[Dataset entries]
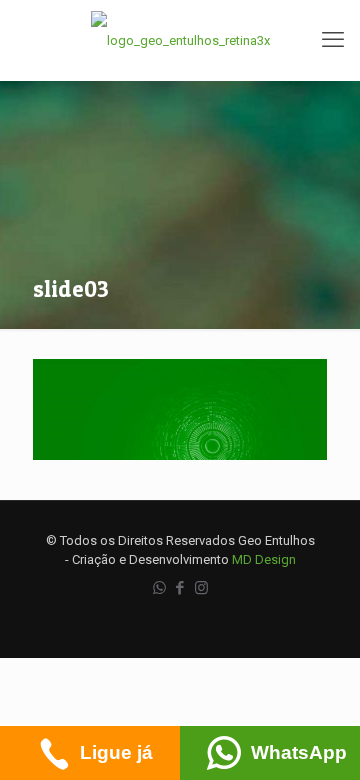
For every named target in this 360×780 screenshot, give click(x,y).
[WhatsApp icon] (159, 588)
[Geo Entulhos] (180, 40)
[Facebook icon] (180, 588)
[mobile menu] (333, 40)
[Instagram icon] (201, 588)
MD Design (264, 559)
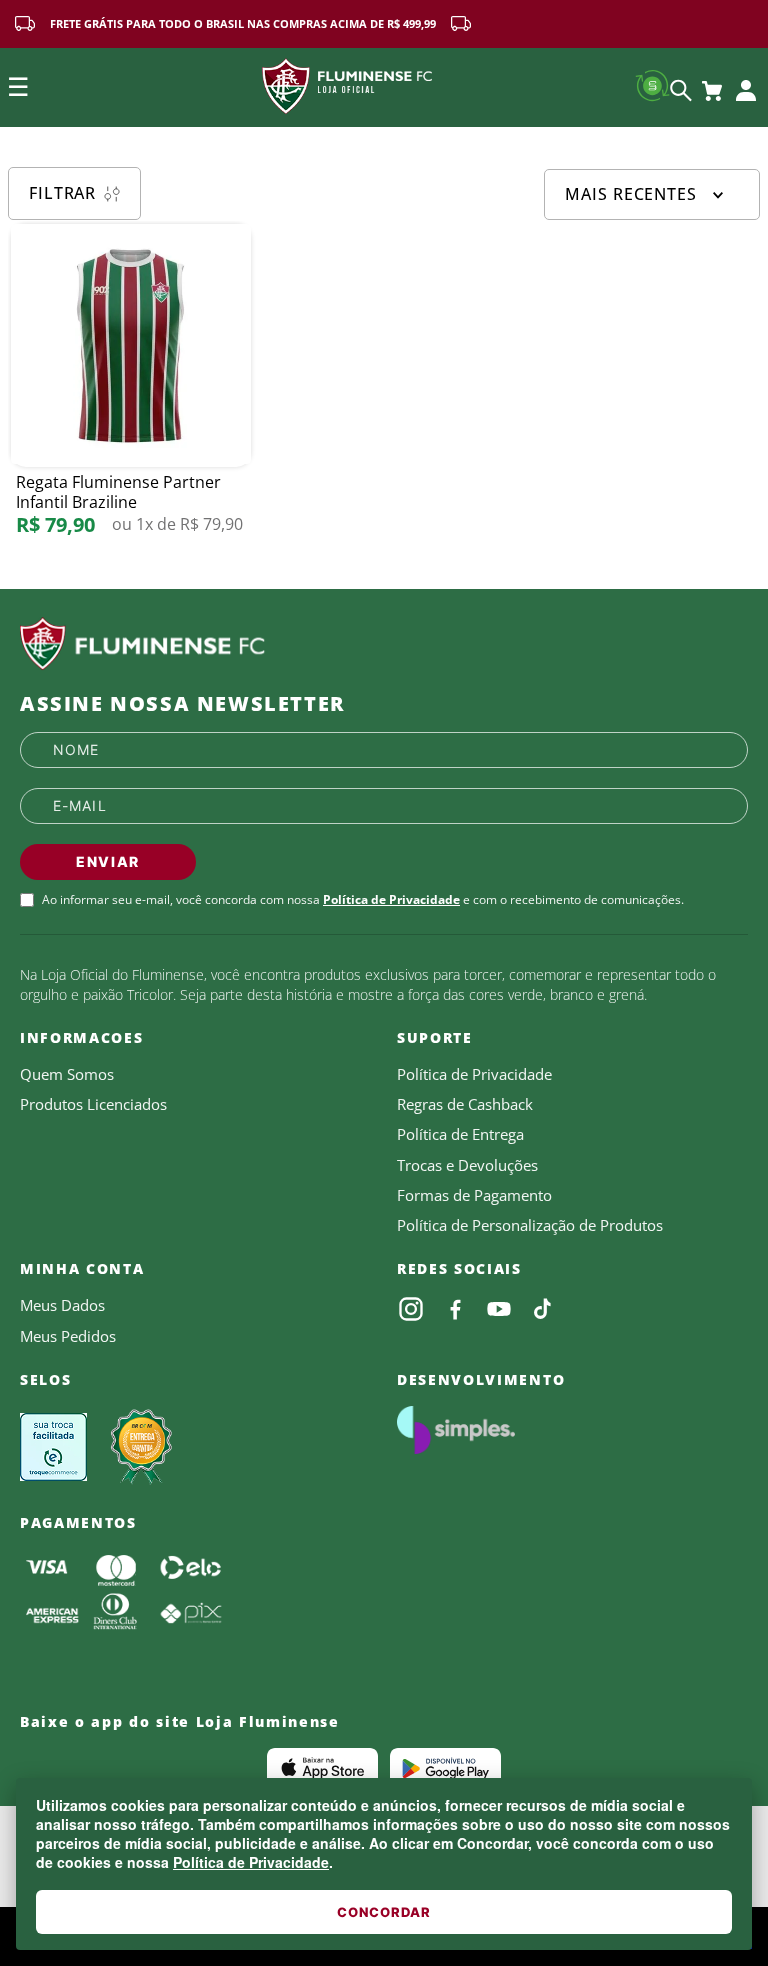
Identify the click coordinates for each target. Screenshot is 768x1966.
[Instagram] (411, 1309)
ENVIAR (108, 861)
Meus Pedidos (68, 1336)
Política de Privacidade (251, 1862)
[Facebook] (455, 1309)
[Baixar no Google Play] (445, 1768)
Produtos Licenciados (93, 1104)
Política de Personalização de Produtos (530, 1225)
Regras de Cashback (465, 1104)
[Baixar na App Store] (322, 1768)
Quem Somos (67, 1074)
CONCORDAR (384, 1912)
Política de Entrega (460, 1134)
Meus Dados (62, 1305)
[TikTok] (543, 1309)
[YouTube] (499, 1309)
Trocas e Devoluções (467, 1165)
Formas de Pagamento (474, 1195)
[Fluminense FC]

WHAT IS BEING ASKED. Word for word, copy the line containing "Trocas e Devoluções (467, 1165)" and each line after it to the end of the records, and nothing besides.

SOLUTION.
Trocas e Devoluções (467, 1165)
Formas de Pagamento (474, 1195)
[Fluminense FC]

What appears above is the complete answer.